Magazine article The Spectator

Too Neat

Article excerpt

One-Night Stand

(18, selected cinemas)

During sex, Mimi likes to bark out instructions - 'Almost, almost. Circle, circle! Slower, gentle. Harder, harder! - leaving her husband twitching nervously like a man playing a sudden-death video game with a wonky joystick. Not many of us would fancy that sort of thing - except maybe during the monthly Driving Instructor night at the local masochists' club - so Mike Figgis has no problem setting up shallow, self-centred Mimi as an object of derision.

For One-Night Stand, Figgis serves as writer, director, co-producer and composer and the trouble is that, in that last capacity, his approach to the drama is much the same as Mimi's to sex. The gist of every new scene is telegraphed by some ludicrous mood change in the incidental score, lurching as it does every 12 seconds from cocktail jazz to elevator rock to cello obliggato: slower, gentle; harder, harder; pensive, wistful; hectic, frantic; nervous, guilty; empty, sterile . . .
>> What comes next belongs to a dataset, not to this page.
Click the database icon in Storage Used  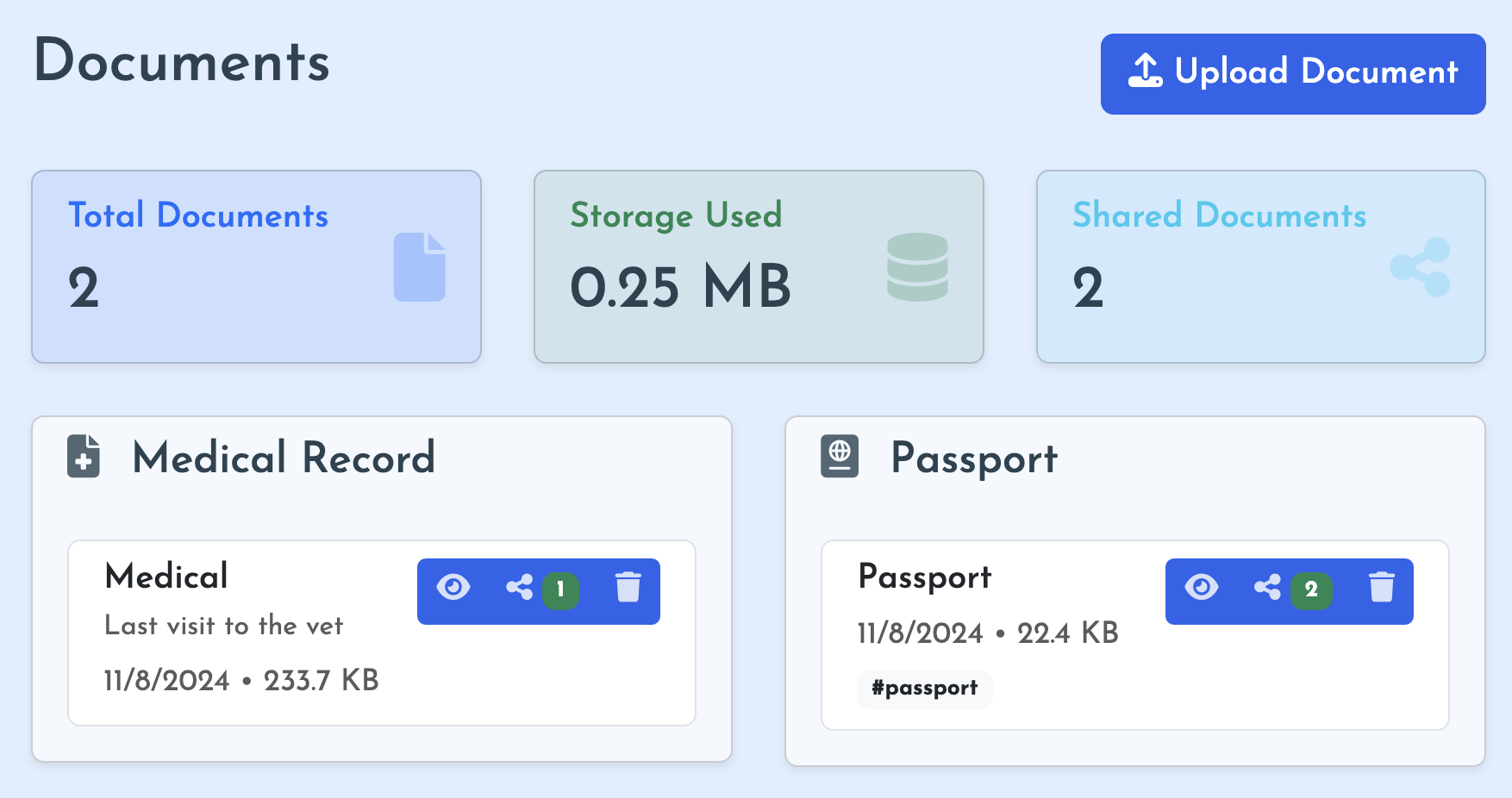917,267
This is Figgis's first film since Leaving Las Vegas, which, for all its darkly sophisticated sheen, peddled all the usual (and, in my limited experience of either calling, false) cliches about drunks and hookers. But, because it was made for less than the cost of most blockbusters' underwear budgets, its gloomy lighting and indistinct dialogue were mistaken for profundity and the director was hailed as the thinking moviegoer's antidote to Hollywood. Having taken leave of Las Vegas, Figgis now seems to have taken leave of his senses. Even more than its predecessor, One-Night Stand is so high on its own atmosphere that everything else goes by the wayside.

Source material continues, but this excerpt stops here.